Generate UUIDs, tokens, and keys that follow the actual standards. Everything runs in your browser — nothing is sent anywhere.
Every backend service needs unique identifiers and random secrets. Database rows need IDs. APIs need keys. JWT auth needs signing secrets. Most developers reach for whatever is easiest: an auto-increment integer, Math.random(), or copying a token from Stack Overflow. All of those are mistakes in production. This tool generates tokens that follow the actual specifications, using the same cryptographic randomness your production code should use.
UUID v4 has been the default since 2005. It works. 122 random bits, near-zero collision probability, no coordination needed between servers. The problem: v4 values have no natural order. Insert a million rows with v4 primary keys and your B-tree index fragments because new values land at random positions.
UUID v7 fixes this. Ratified as RFC 9562 in 2024, it puts a millisecond timestamp in the first 48 bits. Values sort chronologically. Your database index stays compact, range queries work, and you can extract a rough creation time from the ID itself. The remaining 74 bits are random, so uniqueness holds. If you're starting a new project, v7 is the better default.
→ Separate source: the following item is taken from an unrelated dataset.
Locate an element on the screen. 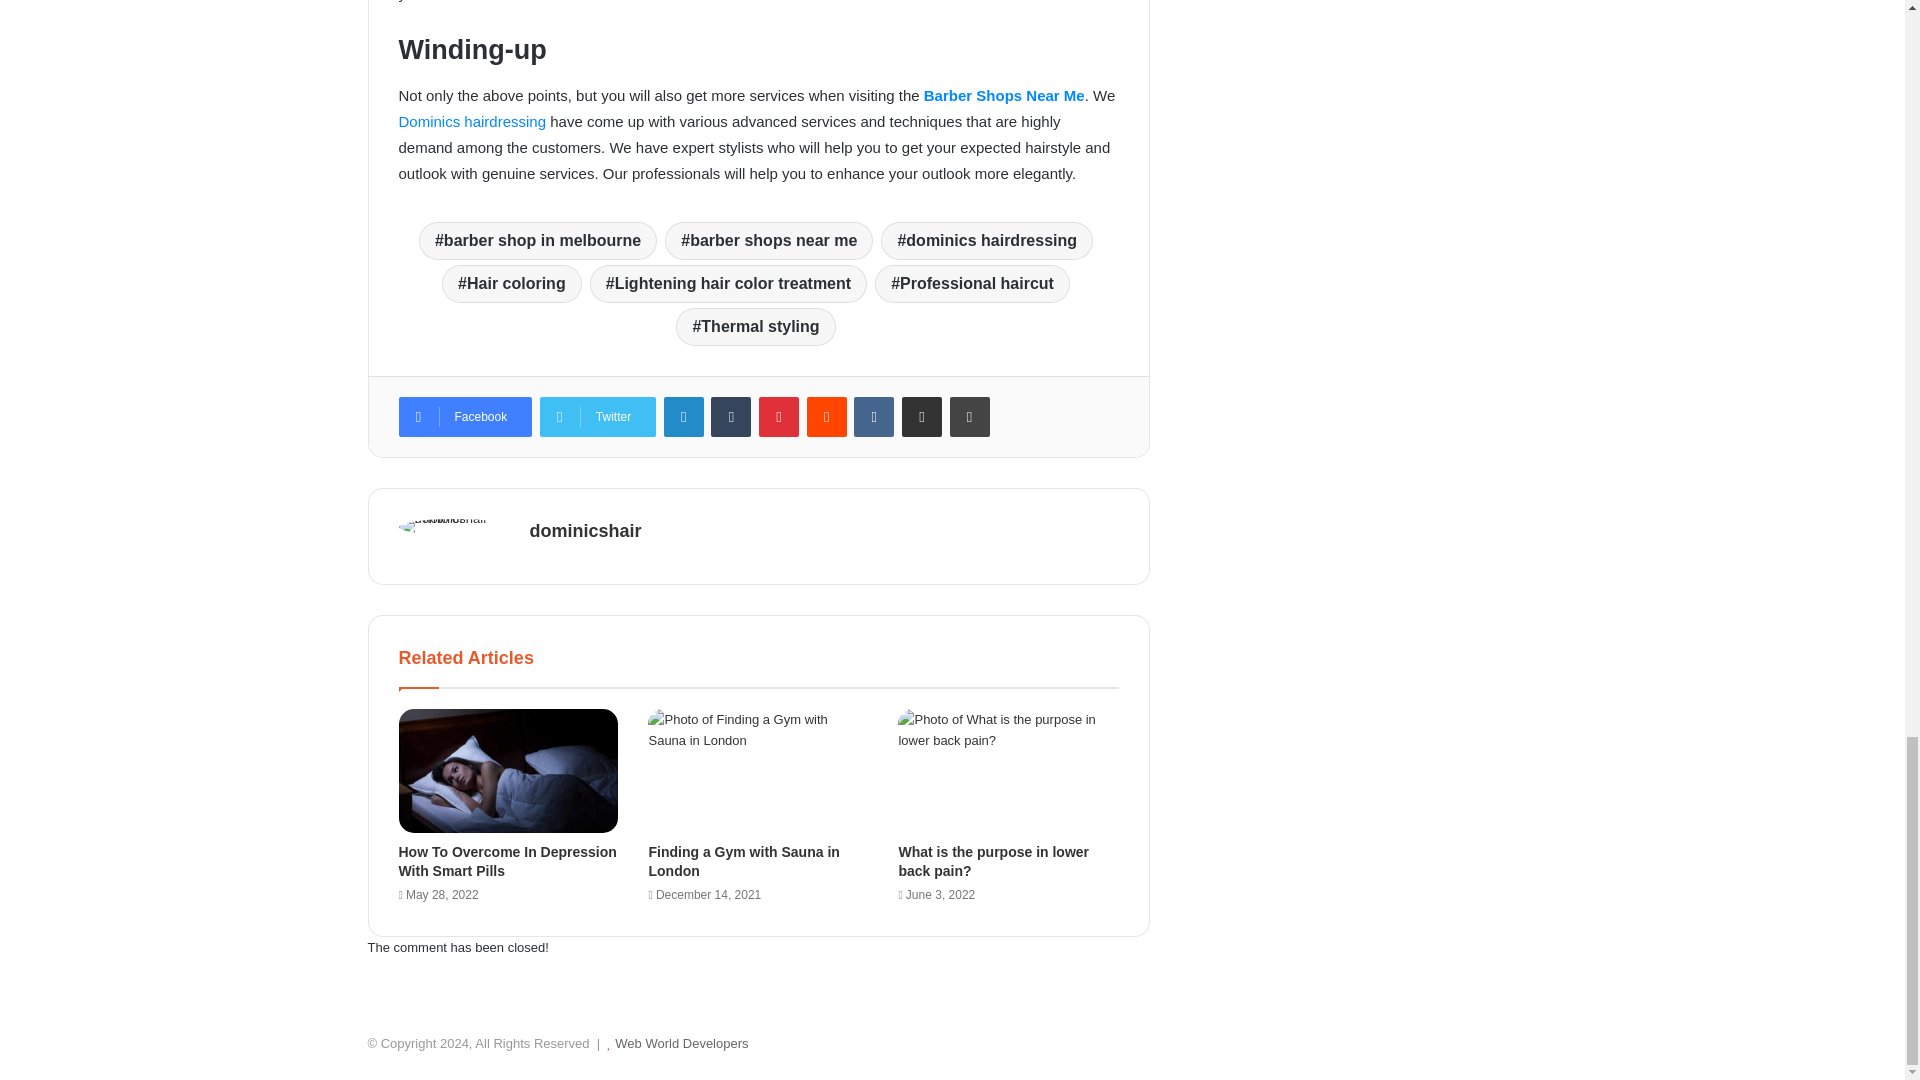 The image size is (1920, 1080). Tumblr is located at coordinates (730, 417).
128 bits (16 bytes) is the bare minimum for a secret that protects anything. 256 bits is the standard recommendation. The encoding you pick changes the string length but not the security: 32 random bytes become 64 hex characters or 43 base64url characters. Same entropy, different representation. For JWT HMAC secrets, RFC 7518 sets the floor: the key must be at least as long as the hash output. That means 32 bytes for HS256, 48 for HS384, 64 for HS512.
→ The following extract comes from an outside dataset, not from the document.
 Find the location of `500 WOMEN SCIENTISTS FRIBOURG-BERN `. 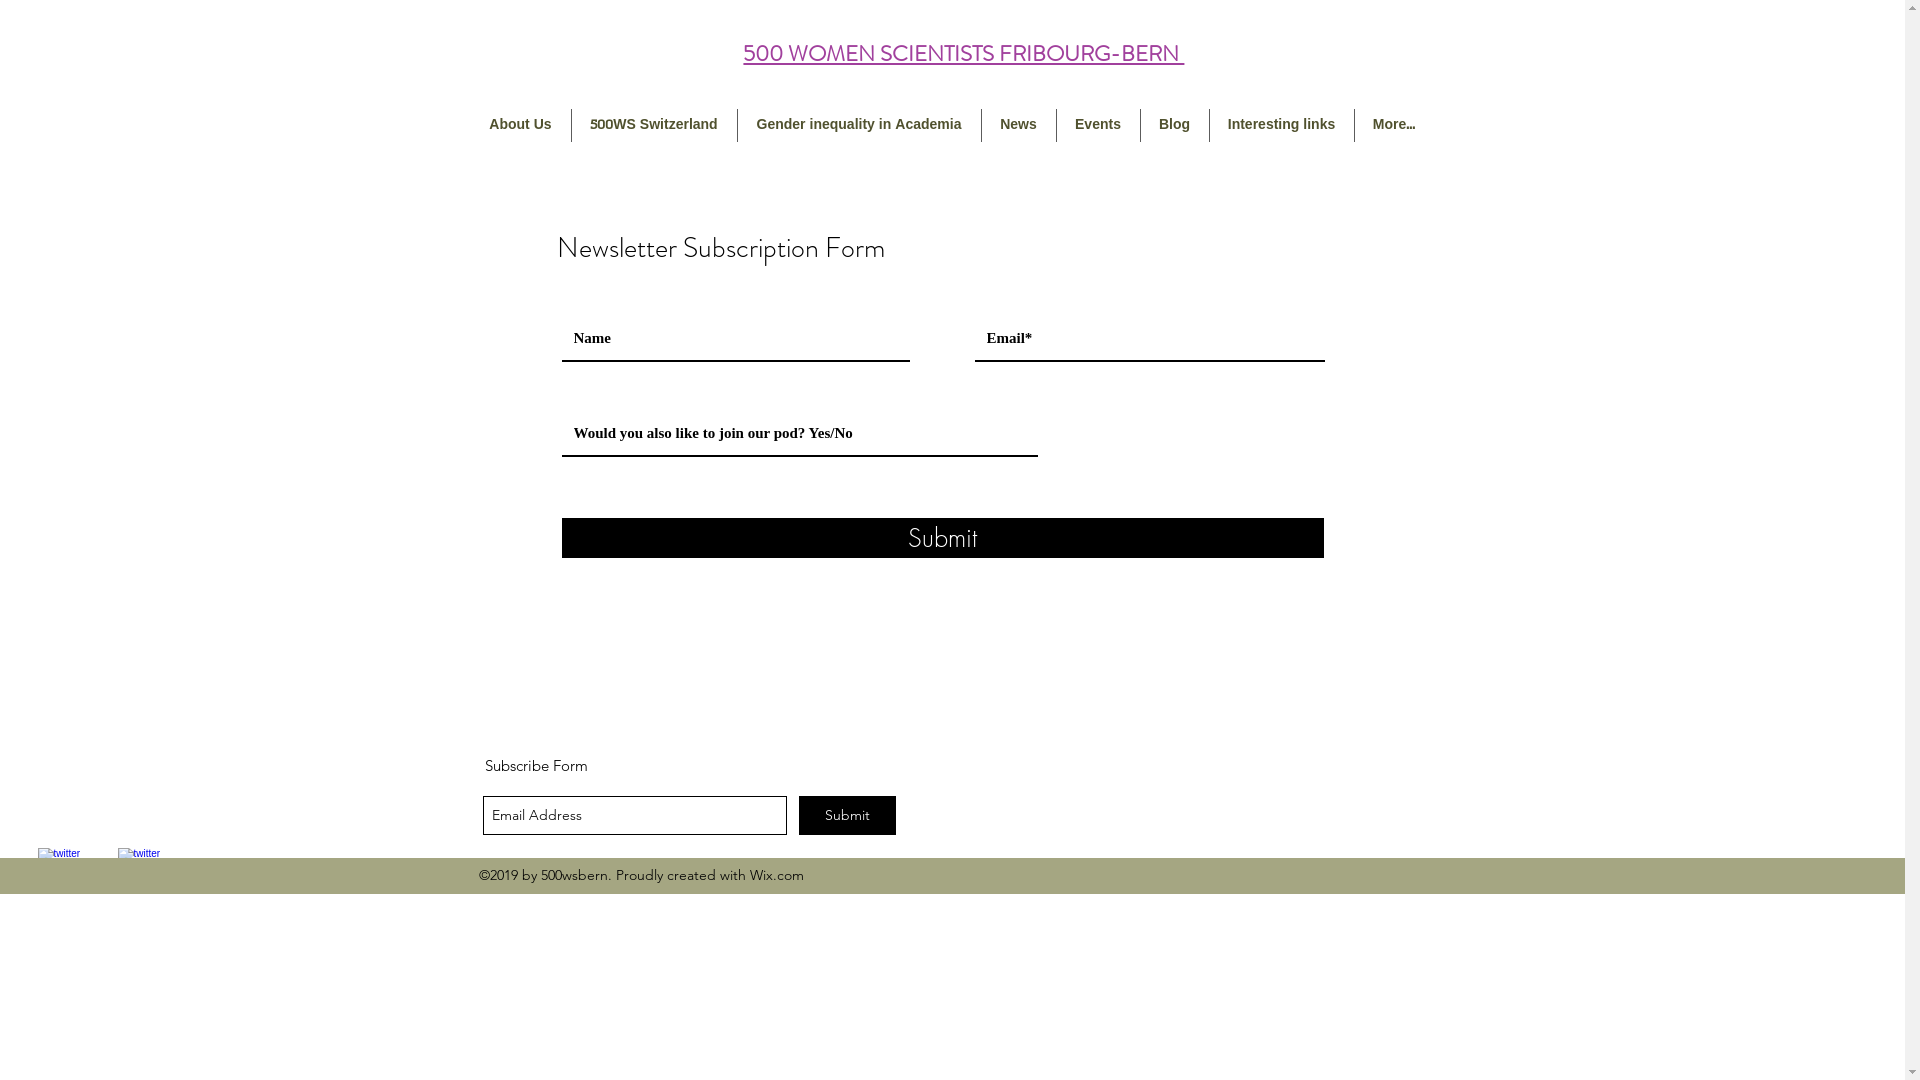

500 WOMEN SCIENTISTS FRIBOURG-BERN  is located at coordinates (964, 54).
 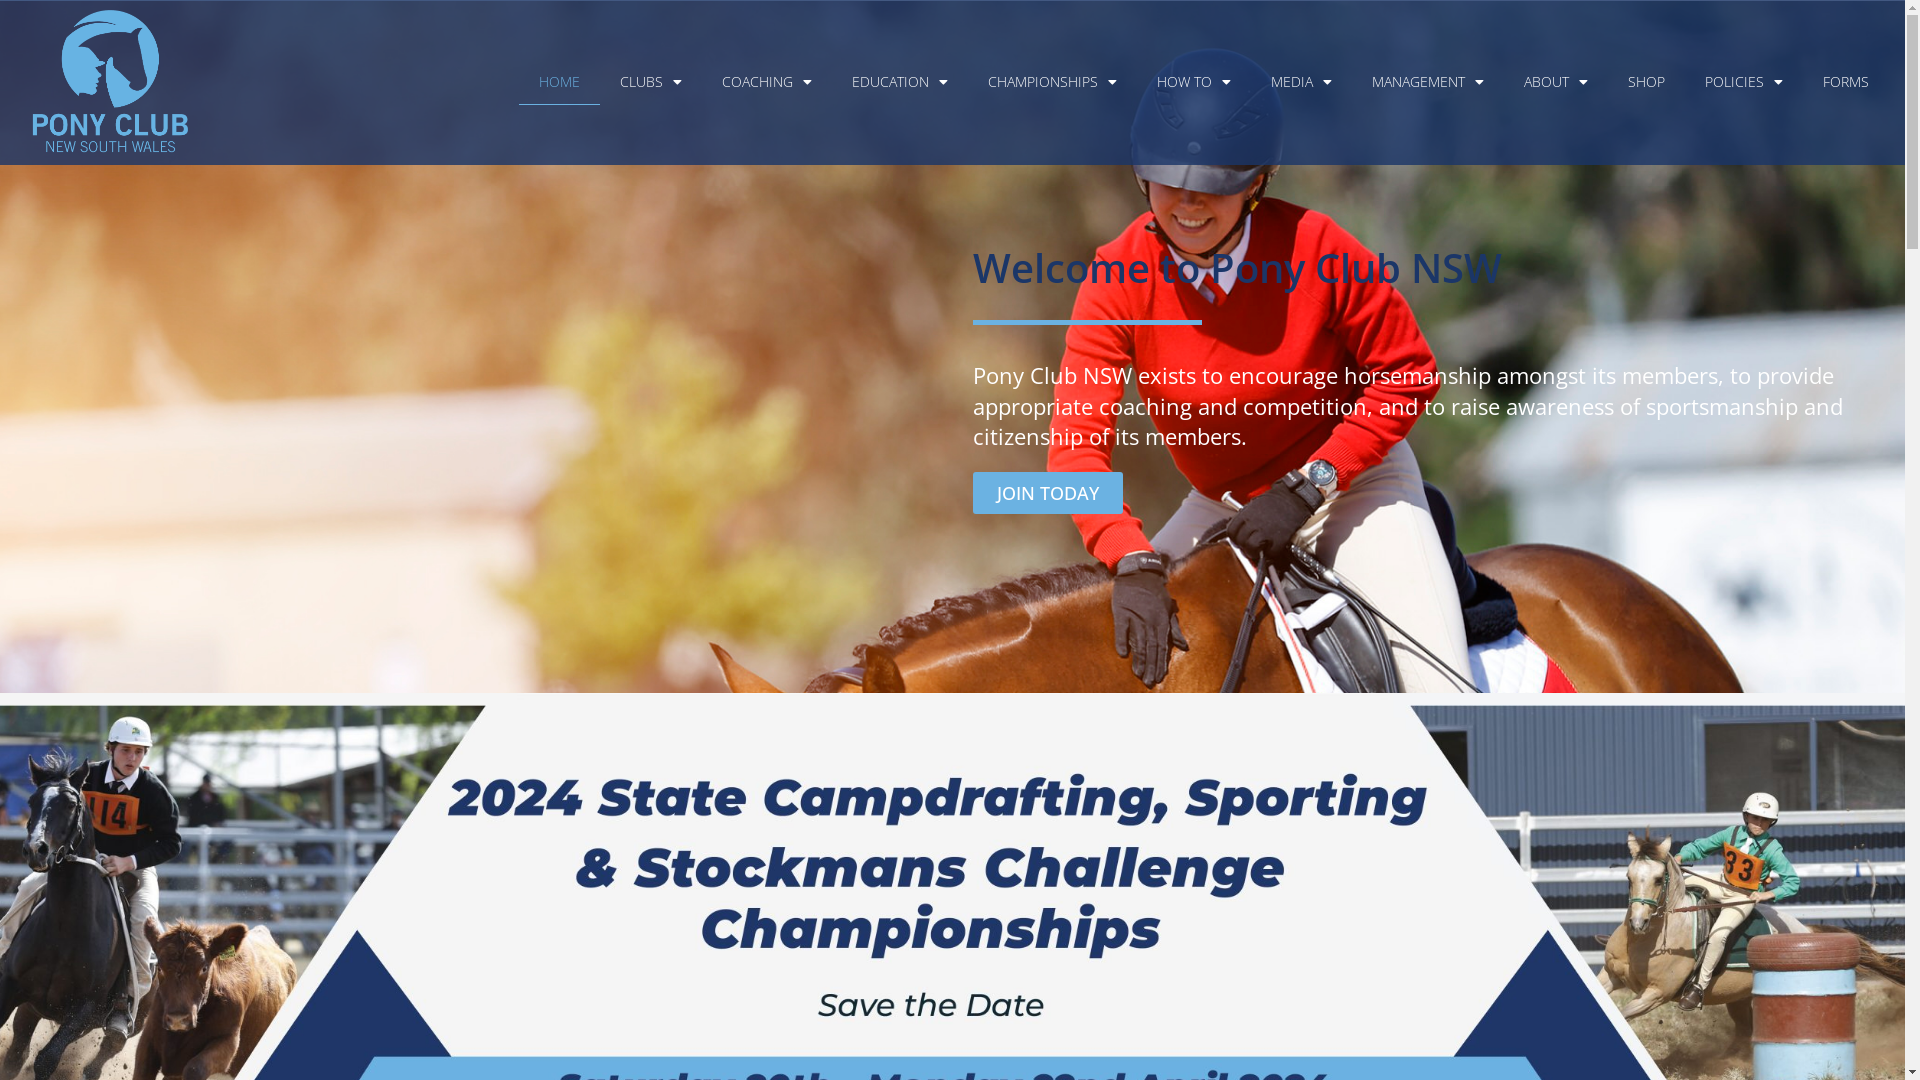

Every value starts with crypto.getRandomValues(), the Web Crypto API built into all modern browsers. It draws entropy from the operating system, the same source that /dev/urandom on Linux or CryptGenRandom on Windows uses. For structured identifiers (UUID, ULID, ObjectId, KSUID), random bytes are combined with timestamps and version bits per each specification. Nothing is sent to any server. Nothing is logged.
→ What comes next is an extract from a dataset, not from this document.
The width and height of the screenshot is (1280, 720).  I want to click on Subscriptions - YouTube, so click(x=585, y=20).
A 128-bit identifier designed to be unique without a central authority. UUID v4 uses 122 random bits. UUID v7 (RFC 9562, finalized 2024) adds a timestamp so values sort chronologically. Collisions are so unlikely that for most purposes you can treat them as impossible.
UUID v4 is pure random. UUID v7 starts with a 48-bit millisecond timestamp, so values sort chronologically. Use v7 when ordering matters: database primary keys, event IDs, anything you'll query by time range. Use v4 when it doesn't.
Yes. crypto.getRandomValues() is a cryptographic random number generator that pulls entropy from the OS. It's the same source that server-side libraries use. Nothing leaves your browser: no network request, no server, no logging.
RFC 7518 sets the minimum: HS256 needs at least 32 bytes, HS384 needs 48, HS512 needs 64. The key must be at least as long as the hash output. This tool generates keys at exactly those sizes.
A 128-bit identifier that combines a 48-bit timestamp with 80 random bits, encoded as 26 Crockford Base32 characters. It sorts chronologically like an auto-increment ID but generates uniquely across distributed systems like a UUID. Use it when you need both properties.
Hex is the most readable. Base64url is shorter and URL-safe. Base64 is shorter but needs escaping in URLs. The entropy is identical: encoding only changes the string representation, not the randomness underneath.
It calls crypto.getRandomValues(), which draws entropy from the operating system's cryptographic RNG. For structured formats (UUID, ULID, ObjectId), it combines random bytes with timestamps and version bits per the relevant spec.
Yes. Every output conforms to its specification and uses cryptographically secure random bytes. The one consideration: for high-security secrets (encryption keys, root credentials), some teams prefer generating on the target machine rather than copying from a browser tab.